Copy the lines below that contain "agent".
--- START ---
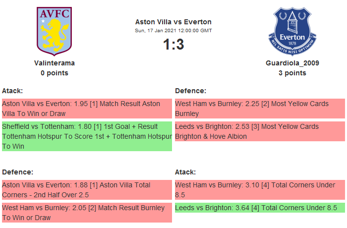This screenshot has width=347, height=228.
Task: Click the Aston Villa vs Everton title
Action: click(173, 22)
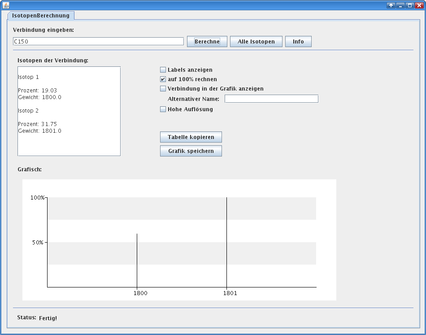The height and width of the screenshot is (335, 426).
Task: Click the 1801 peak line in the graph
Action: [226, 242]
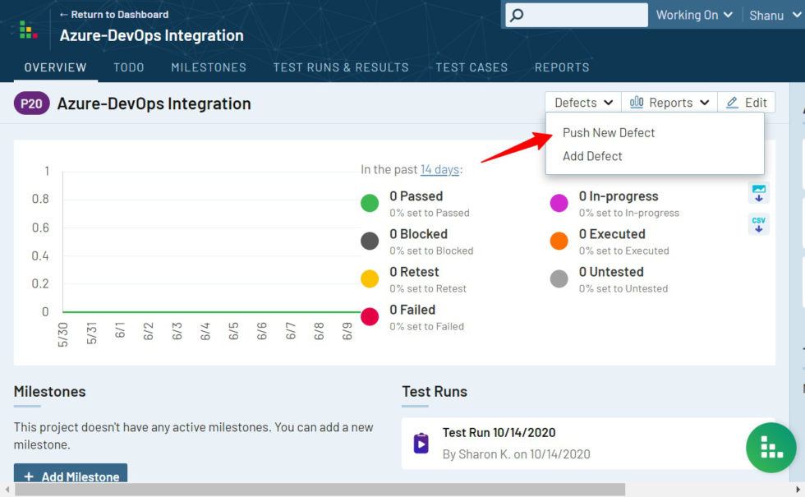Download the chart as an image
The height and width of the screenshot is (497, 805).
(x=758, y=194)
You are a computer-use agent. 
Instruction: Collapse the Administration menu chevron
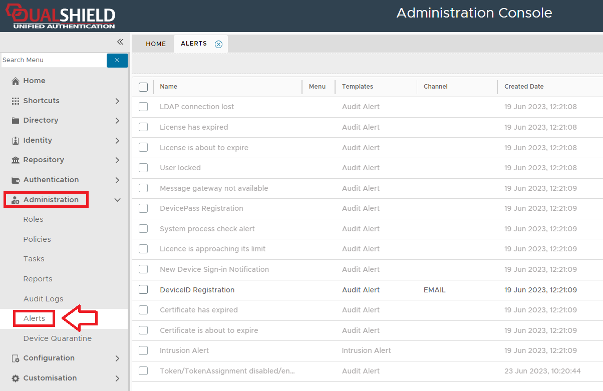coord(118,200)
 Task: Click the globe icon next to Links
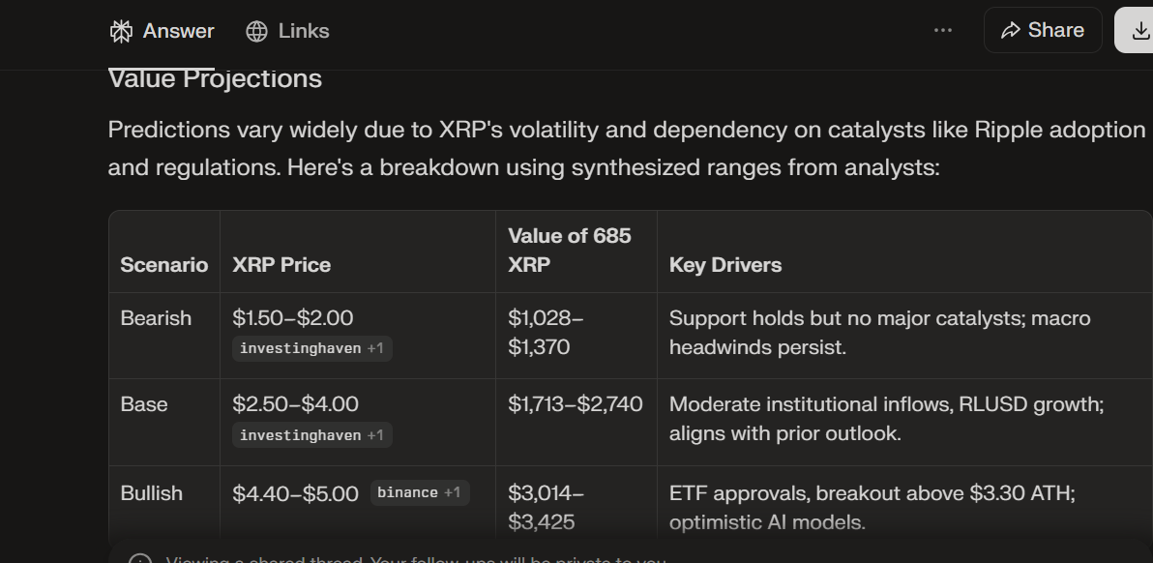click(256, 30)
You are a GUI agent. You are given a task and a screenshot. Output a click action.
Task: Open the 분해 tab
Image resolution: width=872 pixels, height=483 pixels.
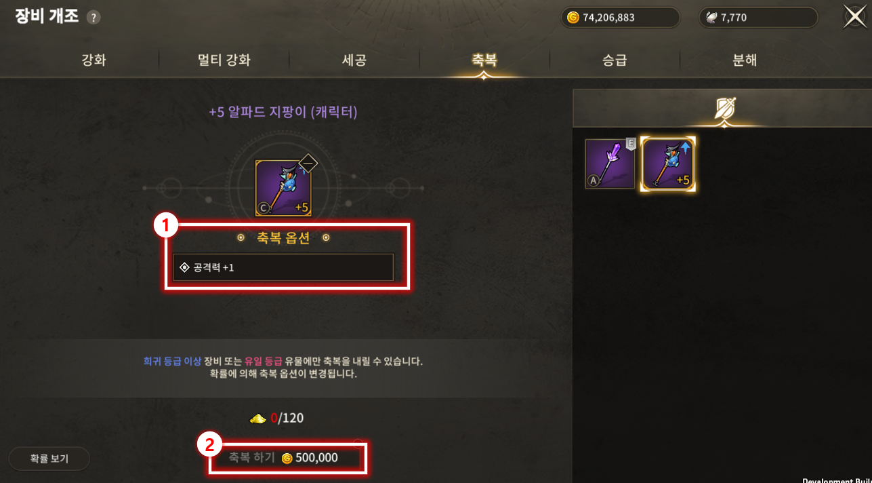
--- END ---
### EXERCISE SOLUTION
You are a computer-use agent. 
You are a GUI agent. You are given a task and a screenshot. Output a click action.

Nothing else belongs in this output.